# [What to work on]
• 1. In the staff profile of Tom Clarke, what subject was his university degree in?
• 2. Please continue the staff profile of Tom Clarke, picking up right after its final sentence.

# [Excerpt to read]
▬▬▬▬▬▬

Tom Clarke – Sensory and Interactive College Tutor

We are sharing with you the staff profile of Thomas Clarke, Treloar’s Sensory and Interactive College Tutor.

Tom Clarke in the classroom teaching his class: he is standing in front of one student who is playing a big drum - the drum is being held by his assistant.

The last week of June is always devoted to raising awareness of deafblindness and as part of Deafblind Awareness Week (26th June – 2nd July), we are sharing with you the staff profile of Thomas Clarke, Treloar’s Sensory and Interactive College Tutor.

Deafblind Awareness Week marks the birthday of Helen Keller – one of the most well-known deafblind people in history. She campaigned to improve the treatment of deaf and blind people and to raise awareness of sight and hearing health.

About Tom

Sensory and Interactive College Tutor, Tom, didn’t set out to become a teacher. He did a biomedical sciences degree at university but decided not to pursue science. While he was working out what to do next, he took a job as a Teaching Assistant in an FE College. He spent three years in community learning with youth offenders and doing classroom-based work with a PMLD class, and soon realised that to progress, he needed to train to teach.

▬▬▬▬▬▬

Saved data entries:
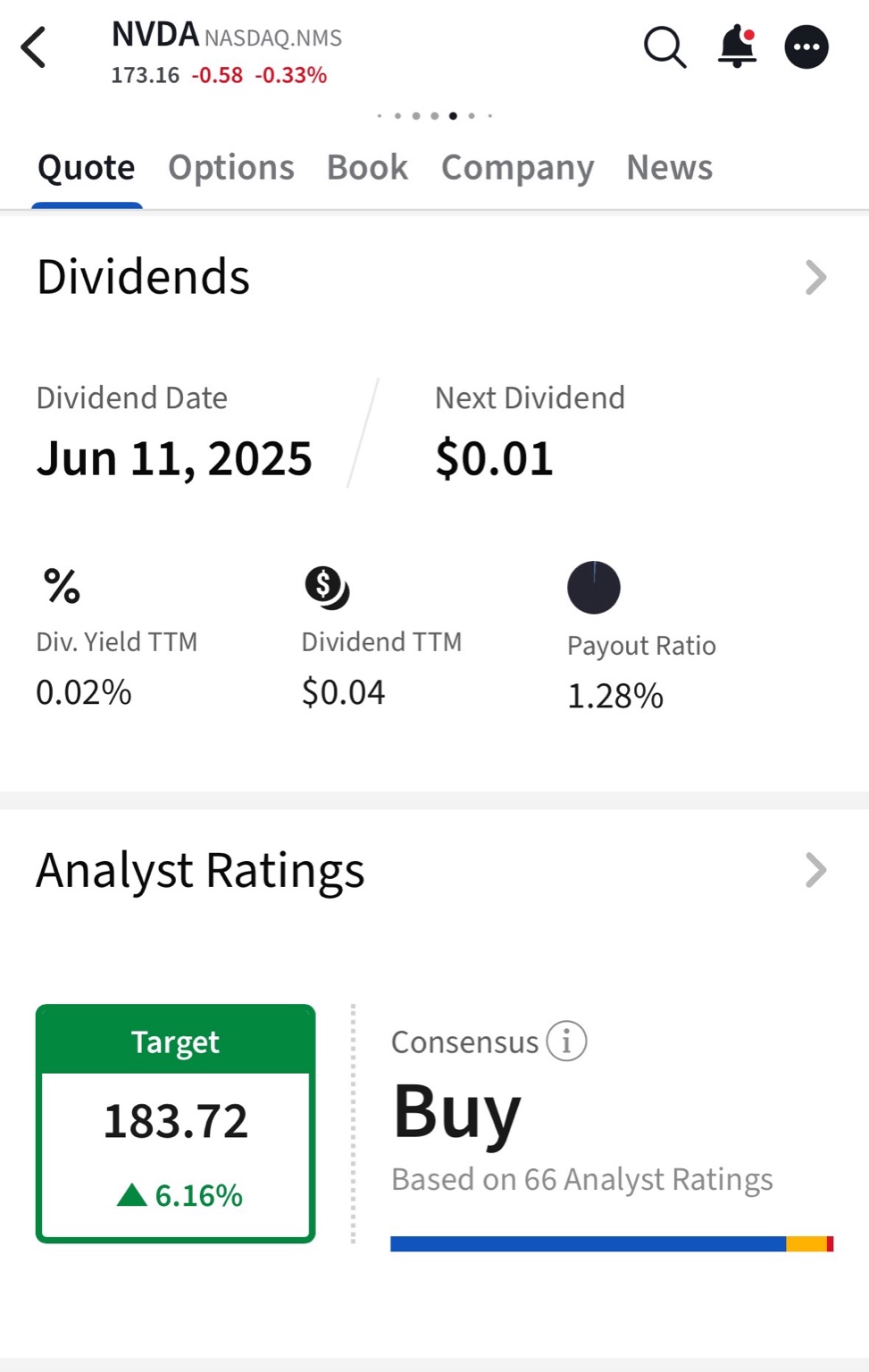Tap the Dividends section heading

pyautogui.click(x=143, y=276)
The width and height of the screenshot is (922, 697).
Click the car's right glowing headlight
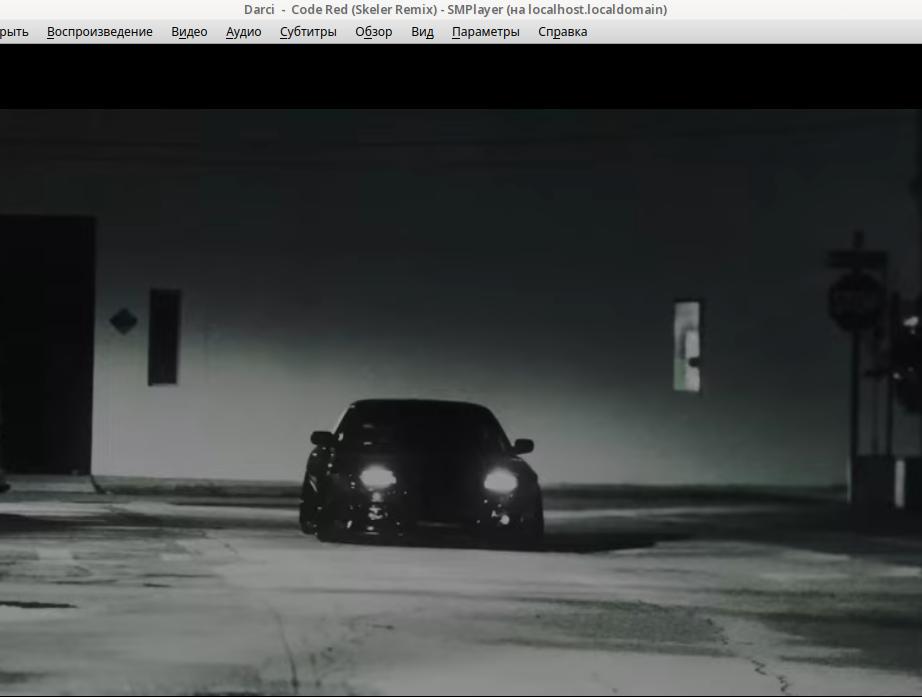tap(500, 481)
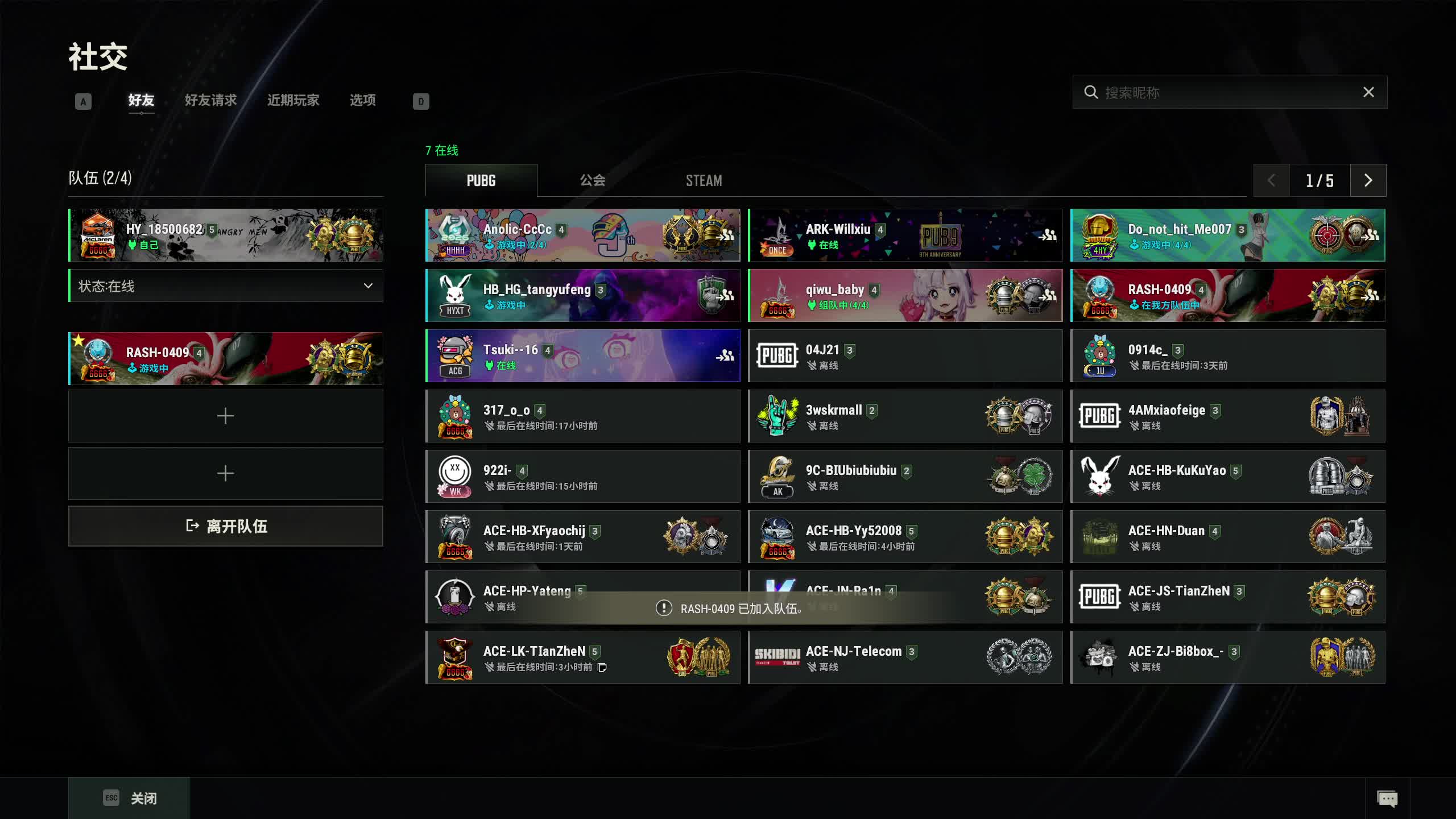Click the 关闭 button at the bottom

129,799
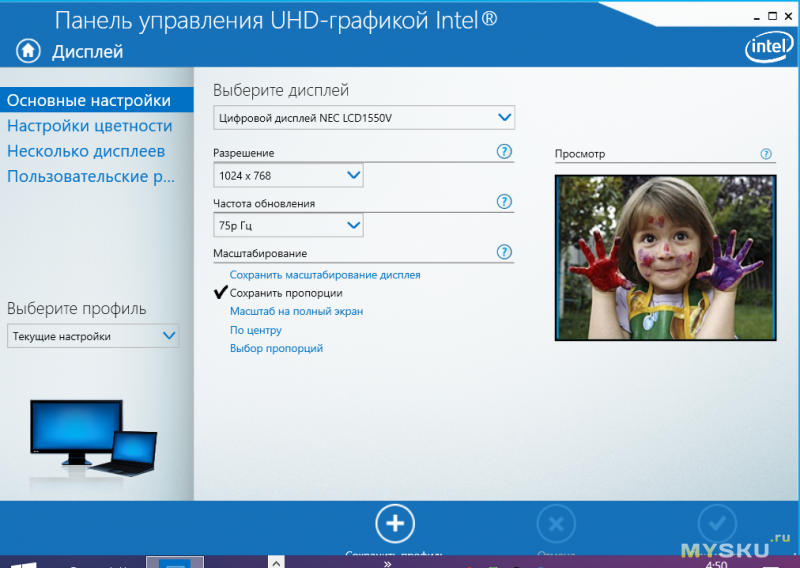Choose the По центру scaling option

click(x=256, y=330)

▬▬▬▬▬▬

# [Written answers]
• 1. Biomedical sciences.

• 2.
The next step was to do a PGCE course. He applied to do his NQT year at Treloar’s and was placed with an entry level creative and enterprise class, with the support of Debbie Hobbs and Beata Korzeniewska, who acted as mentors during the 2019/2020 academic year. What a year to be an NQT as COVID struck, and everything teachers did was thrown up in the air. Tom’s class had two students in the classroom and three students isolating at home, so he quickly had to adapt to remote learning solutions and providing different solutions for each set of circumstances the pandemic threw up.

Like many teachers, he is relieved to report that gradually things are getting back to how they were. The warmth is slowly coming back to classroom life, as we learn to live with COVID amongst us and reduce the PPE and restrictions in the classroom.

So what was the hook for Tom, which drew him into teaching?

Tom says you get to spend time with ‘the very best of young people’. His classroom is a fun, enjoyable environment. The sensory and interactive students are ‘brutally honest’ and sharing in even the smallest increment of growth is ‘massively rewarding’.

As a College tutor, Tom is with his students who are 19-22-years-old, setting them up with the skills they need for adult life. He enjoys seeing them grow, helping them to use basic communication to express what they want and to be able to indicate their views, even up to indicating ‘yes’ or ‘no’, and giving them the confidence to know that their choices will be respected.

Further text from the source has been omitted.